» **REQUIRED TASK**
Update this material by changing "Identify the location of" to "Find the position of" wherever it occurs, leaving everything else as it is.
*** RECORDS PROVIDED ***
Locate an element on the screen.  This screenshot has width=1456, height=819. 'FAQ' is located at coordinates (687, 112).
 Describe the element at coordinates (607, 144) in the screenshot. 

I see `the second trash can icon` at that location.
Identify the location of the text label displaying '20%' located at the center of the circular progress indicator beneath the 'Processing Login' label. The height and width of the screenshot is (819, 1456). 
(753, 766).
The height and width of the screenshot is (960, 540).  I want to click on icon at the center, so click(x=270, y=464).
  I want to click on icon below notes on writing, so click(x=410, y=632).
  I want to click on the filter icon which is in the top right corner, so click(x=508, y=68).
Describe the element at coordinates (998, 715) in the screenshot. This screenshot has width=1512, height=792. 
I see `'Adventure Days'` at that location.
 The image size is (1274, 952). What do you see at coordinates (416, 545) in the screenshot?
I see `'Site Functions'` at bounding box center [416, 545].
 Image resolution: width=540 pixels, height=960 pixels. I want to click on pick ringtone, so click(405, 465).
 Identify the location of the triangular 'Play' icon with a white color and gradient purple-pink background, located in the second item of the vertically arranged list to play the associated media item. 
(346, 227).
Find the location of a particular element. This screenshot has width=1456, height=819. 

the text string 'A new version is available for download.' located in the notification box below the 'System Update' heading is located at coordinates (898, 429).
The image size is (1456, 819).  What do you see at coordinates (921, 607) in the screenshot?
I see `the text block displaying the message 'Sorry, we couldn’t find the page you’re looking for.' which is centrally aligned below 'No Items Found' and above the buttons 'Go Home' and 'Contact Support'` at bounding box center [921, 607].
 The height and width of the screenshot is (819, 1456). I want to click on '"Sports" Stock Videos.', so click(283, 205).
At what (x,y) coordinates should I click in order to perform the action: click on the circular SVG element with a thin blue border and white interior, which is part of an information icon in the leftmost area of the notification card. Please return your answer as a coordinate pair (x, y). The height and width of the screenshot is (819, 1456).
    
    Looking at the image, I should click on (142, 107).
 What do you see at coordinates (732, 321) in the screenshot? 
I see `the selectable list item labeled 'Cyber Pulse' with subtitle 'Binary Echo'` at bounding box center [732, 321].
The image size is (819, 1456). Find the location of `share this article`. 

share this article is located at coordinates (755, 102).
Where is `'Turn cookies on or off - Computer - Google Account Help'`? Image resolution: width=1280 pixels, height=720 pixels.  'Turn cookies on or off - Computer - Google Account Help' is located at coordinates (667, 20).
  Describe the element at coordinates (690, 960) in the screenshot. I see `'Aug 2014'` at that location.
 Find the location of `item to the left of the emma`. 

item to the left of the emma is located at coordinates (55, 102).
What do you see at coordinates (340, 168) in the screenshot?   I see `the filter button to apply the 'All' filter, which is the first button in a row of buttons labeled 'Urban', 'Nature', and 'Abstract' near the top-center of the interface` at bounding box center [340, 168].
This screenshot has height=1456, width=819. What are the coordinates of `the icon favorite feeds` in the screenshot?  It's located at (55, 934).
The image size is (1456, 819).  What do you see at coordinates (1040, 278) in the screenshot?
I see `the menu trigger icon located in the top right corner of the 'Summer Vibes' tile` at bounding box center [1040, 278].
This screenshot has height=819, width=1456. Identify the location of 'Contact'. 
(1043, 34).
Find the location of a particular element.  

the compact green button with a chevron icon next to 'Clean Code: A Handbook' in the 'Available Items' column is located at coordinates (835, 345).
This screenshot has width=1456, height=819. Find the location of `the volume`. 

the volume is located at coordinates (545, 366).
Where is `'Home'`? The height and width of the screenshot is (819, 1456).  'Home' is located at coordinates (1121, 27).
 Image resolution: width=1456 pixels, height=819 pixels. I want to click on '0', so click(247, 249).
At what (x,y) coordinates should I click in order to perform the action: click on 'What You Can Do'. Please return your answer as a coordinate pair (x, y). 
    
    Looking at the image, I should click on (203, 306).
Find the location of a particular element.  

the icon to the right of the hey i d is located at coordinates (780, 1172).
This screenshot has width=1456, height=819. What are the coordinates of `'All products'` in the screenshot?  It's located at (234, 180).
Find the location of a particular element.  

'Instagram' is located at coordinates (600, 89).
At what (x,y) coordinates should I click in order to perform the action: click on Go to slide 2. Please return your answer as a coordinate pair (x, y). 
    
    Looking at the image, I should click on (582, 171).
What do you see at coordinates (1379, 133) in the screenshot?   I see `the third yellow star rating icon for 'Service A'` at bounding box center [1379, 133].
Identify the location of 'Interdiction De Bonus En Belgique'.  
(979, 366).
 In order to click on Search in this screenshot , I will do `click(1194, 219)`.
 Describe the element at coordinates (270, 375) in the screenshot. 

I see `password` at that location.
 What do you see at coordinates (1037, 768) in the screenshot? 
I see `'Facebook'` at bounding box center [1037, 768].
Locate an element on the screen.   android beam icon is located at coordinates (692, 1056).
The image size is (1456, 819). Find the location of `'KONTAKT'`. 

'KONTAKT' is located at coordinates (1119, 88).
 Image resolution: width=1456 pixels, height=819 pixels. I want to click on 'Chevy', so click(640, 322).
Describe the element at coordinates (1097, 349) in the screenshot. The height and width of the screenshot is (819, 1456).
***
» **IN RESPONSE**
Locate an element on the screen.  This screenshot has width=1456, height=819. 'FAQ' is located at coordinates (687, 112).
 Describe the element at coordinates (607, 144) in the screenshot. 

I see `the second trash can icon` at that location.
Find the position of the text label displaying '20%' located at the center of the circular progress indicator beneath the 'Processing Login' label. The height and width of the screenshot is (819, 1456). 
(753, 766).
The height and width of the screenshot is (960, 540).  I want to click on icon at the center, so click(x=270, y=464).
  I want to click on icon below notes on writing, so click(x=410, y=632).
  I want to click on the filter icon which is in the top right corner, so click(x=508, y=68).
Describe the element at coordinates (998, 715) in the screenshot. This screenshot has width=1512, height=792. 
I see `'Adventure Days'` at that location.
 The image size is (1274, 952). What do you see at coordinates (416, 545) in the screenshot?
I see `'Site Functions'` at bounding box center [416, 545].
 Image resolution: width=540 pixels, height=960 pixels. I want to click on pick ringtone, so click(405, 465).
 Find the position of the triangular 'Play' icon with a white color and gradient purple-pink background, located in the second item of the vertically arranged list to play the associated media item. 
(346, 227).
Find the location of a particular element. This screenshot has width=1456, height=819. 

the text string 'A new version is available for download.' located in the notification box below the 'System Update' heading is located at coordinates (898, 429).
The image size is (1456, 819).  What do you see at coordinates (921, 607) in the screenshot?
I see `the text block displaying the message 'Sorry, we couldn’t find the page you’re looking for.' which is centrally aligned below 'No Items Found' and above the buttons 'Go Home' and 'Contact Support'` at bounding box center [921, 607].
 The height and width of the screenshot is (819, 1456). I want to click on '"Sports" Stock Videos.', so click(283, 205).
At what (x,y) coordinates should I click in order to perform the action: click on the circular SVG element with a thin blue border and white interior, which is part of an information icon in the leftmost area of the notification card. Please return your answer as a coordinate pair (x, y). The height and width of the screenshot is (819, 1456).
    
    Looking at the image, I should click on (142, 107).
 What do you see at coordinates (732, 321) in the screenshot? 
I see `the selectable list item labeled 'Cyber Pulse' with subtitle 'Binary Echo'` at bounding box center [732, 321].
The image size is (819, 1456). Find the location of `share this article`. 

share this article is located at coordinates (755, 102).
Where is `'Turn cookies on or off - Computer - Google Account Help'`? Image resolution: width=1280 pixels, height=720 pixels.  'Turn cookies on or off - Computer - Google Account Help' is located at coordinates (667, 20).
  Describe the element at coordinates (690, 960) in the screenshot. I see `'Aug 2014'` at that location.
 Find the location of `item to the left of the emma`. 

item to the left of the emma is located at coordinates (55, 102).
What do you see at coordinates (340, 168) in the screenshot?   I see `the filter button to apply the 'All' filter, which is the first button in a row of buttons labeled 'Urban', 'Nature', and 'Abstract' near the top-center of the interface` at bounding box center [340, 168].
This screenshot has height=1456, width=819. What are the coordinates of `the icon favorite feeds` in the screenshot?  It's located at (55, 934).
The image size is (1456, 819).  What do you see at coordinates (1040, 278) in the screenshot?
I see `the menu trigger icon located in the top right corner of the 'Summer Vibes' tile` at bounding box center [1040, 278].
This screenshot has height=819, width=1456. Find the position of 'Contact'. 
(1043, 34).
Find the location of a particular element.  

the compact green button with a chevron icon next to 'Clean Code: A Handbook' in the 'Available Items' column is located at coordinates (835, 345).
This screenshot has width=1456, height=819. Find the location of `the volume`. 

the volume is located at coordinates (545, 366).
Where is `'Home'`? The height and width of the screenshot is (819, 1456).  'Home' is located at coordinates (1121, 27).
 Image resolution: width=1456 pixels, height=819 pixels. I want to click on '0', so click(247, 249).
At what (x,y) coordinates should I click in order to perform the action: click on 'What You Can Do'. Please return your answer as a coordinate pair (x, y). 
    
    Looking at the image, I should click on (203, 306).
Find the location of a particular element.  

the icon to the right of the hey i d is located at coordinates (780, 1172).
This screenshot has width=1456, height=819. What are the coordinates of `'All products'` in the screenshot?  It's located at (234, 180).
Find the location of a particular element.  

'Instagram' is located at coordinates (600, 89).
At what (x,y) coordinates should I click in order to perform the action: click on Go to slide 2. Please return your answer as a coordinate pair (x, y). 
    
    Looking at the image, I should click on (582, 171).
What do you see at coordinates (1379, 133) in the screenshot?   I see `the third yellow star rating icon for 'Service A'` at bounding box center [1379, 133].
Find the position of 'Interdiction De Bonus En Belgique'.  
(979, 366).
 In order to click on Search in this screenshot , I will do `click(1194, 219)`.
 Describe the element at coordinates (270, 375) in the screenshot. 

I see `password` at that location.
 What do you see at coordinates (1037, 768) in the screenshot? 
I see `'Facebook'` at bounding box center [1037, 768].
Locate an element on the screen.   android beam icon is located at coordinates (692, 1056).
The image size is (1456, 819). Find the location of `'KONTAKT'`. 

'KONTAKT' is located at coordinates (1119, 88).
 Image resolution: width=1456 pixels, height=819 pixels. I want to click on 'Chevy', so click(640, 322).
Describe the element at coordinates (1097, 349) in the screenshot. The height and width of the screenshot is (819, 1456).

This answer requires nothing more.